A Current Source is another type of active circuit element that is capable of continuously supplying energy to a circuit. The current source can be thought of as the compliment to the voltage source we looked at previously.
As its name implies, a current source is a circuit element that maintains a constant current flow regardless of the voltage developed across its terminals as this voltage is determined by other circuit elements. That is, an ideal constant current source continually provides a specified amount of current regardless of the impedance that it is driving and as such, an ideal current source could, in theory, supply an infinite amount of energy. So just as a voltage source may be rated, for example, as 5 volts or 10 volts, etc, a current source will also have a current rating, for example, 3 amperes or 15 amperes, etc.
Ideal constant current sources are represented in a similar manner to voltage sources, but this time the current source symbol is that of a circle with an arrow inside to indicates the direction of the flow of the current. The direction of the current will correspond to the polarity of the corresponding voltage, flowing out from the positive terminal. The letter “i” is used to indicate that it is a current source as shown.
Then an ideal current source is called a “constant current source” as it provides a constant steady state current independent of the load connected to it producing an I-V characteristic represented by a straight line. As with voltage sources, the current source can be either independent (ideal) or dependent (controlled) by a voltage or current elsewhere in the circuit, which itself can be constant or time-varying.
Ideal independent current sources are typically used to solve circuit theorems and for circuit analysis techniques for circuits that containing real active elements. The simplest form of a current source is a resistor in series with a voltage source creating currents ranging from a few milli-amperes to many hundreds of amperes. Remember that a zero-value current source is an open circuit as R = 0.
The concept of a current source is that of a two-terminal element that allows the flow of current indicated by the direction of the arrow. Then a current source has a value, i, in units of amperes, (A) which are typically abbreviated to amps. The physical relationship between a current source and voltage variables around a network is given by Ohm’s law as these voltage and current variables will have specified values.
It may be difficult to specify the magnitude and polarity of voltage of an ideal current source as a function of the current especially if there are other voltage or current sources in the connected circuit. Then we may know the current supplied by the current source but not the voltage across it unless the power supplied by the current source is given, as P = VxI.
However, if the current source is the only source within the circuit, then the polarity of voltage across the source will be easier to establish. If however there is more than one source, then the terminal voltage will be dependent upon the network in which the source is connected.

Recorded information:
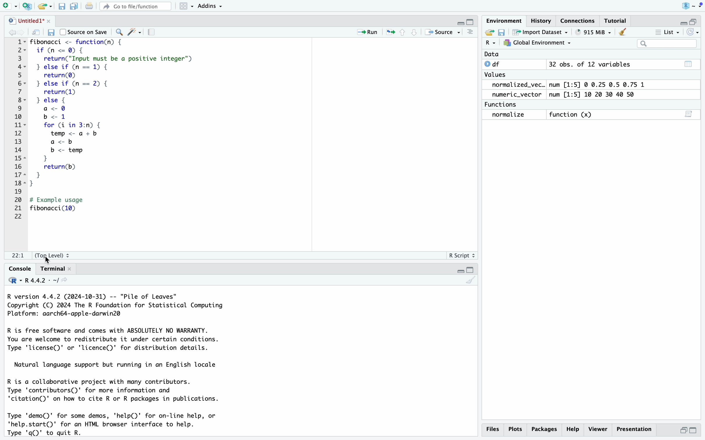 The image size is (705, 440). What do you see at coordinates (669, 44) in the screenshot?
I see `search field` at bounding box center [669, 44].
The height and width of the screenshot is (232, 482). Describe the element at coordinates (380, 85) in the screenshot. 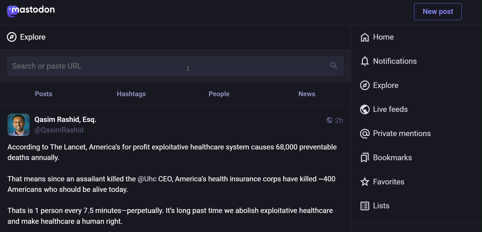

Directions for this task: Reproduce the passage of the text on current sources from "Then an ideal" to "constant or time-varying.".

Exercise response:
Then an ideal current source is called a “constant current source” as it provides a constant steady state current independent of the load connected to it producing an I-V characteristic represented by a straight line. As with voltage sources, the current source can be either independent (ideal) or dependent (controlled) by a voltage or current elsewhere in the circuit, which itself can be constant or time-varying.